_Page excerpt:_
At the very end of the game, Matt Ryan had the Falcons at the 25. Julio Jones had just made a nice catch. Ryan would have looked for him again on the next play, but Jones committed a costly penalty and backed the team up five yards.
Two plays later, with the clock winding all the way down, Jones couldn't reel in a pass with Kareem Jackson in his face. Game.
You can point more fingers than Shiva in this one—at a defense unwilling to challenge T.J. Yates after Andre Johnson went down, at Dunta Robinson for an extremely costly penalty, at Mike Mularkey and the offensive line for being unable to protect Matt Ryan—but if you're looking for an iconic image to affix to the team's calendar alongside a frowny face, Jones dropping a beautiful pass would probably be it.
Longest sentence ever? Longest sentence ever.
Embarrassing is a good word for how the offense played against the Texans in general. While the defense put up a game fight and held the Texans to just 17 points, the offense struggled mightily to put ten on the board. Jones and White's drops were glaring, but how to account for Ryan and Michael Turner's middling days? That would largely go back to the offensive line, which was overmatched by the Texans' front seven. That in turn goes back to Mike Mularkey, who could not or would not change his plays to offer Ryan a little time.

_Problem requirements:_
Answer these questions using the game recap above.
(a) At what yard line did Matt Ryan have the Falcons at the very end of the game?
(b) Which player was in Julio Jones's face when he couldn't reel in the pass?
(c) How many points did the defense hold the Texans to?

_Information supplied:_

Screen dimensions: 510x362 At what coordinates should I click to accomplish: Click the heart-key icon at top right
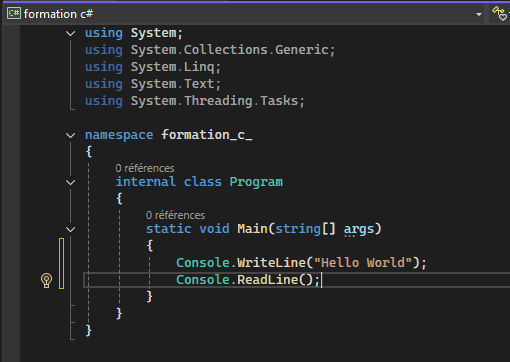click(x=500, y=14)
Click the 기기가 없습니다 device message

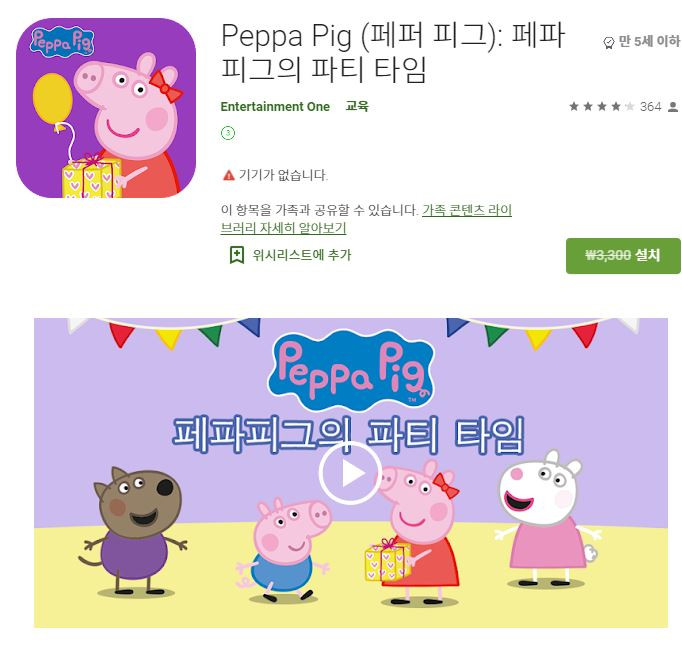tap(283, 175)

_Output:_
(a) The 25
(b) Kareem Jackson
(c) 17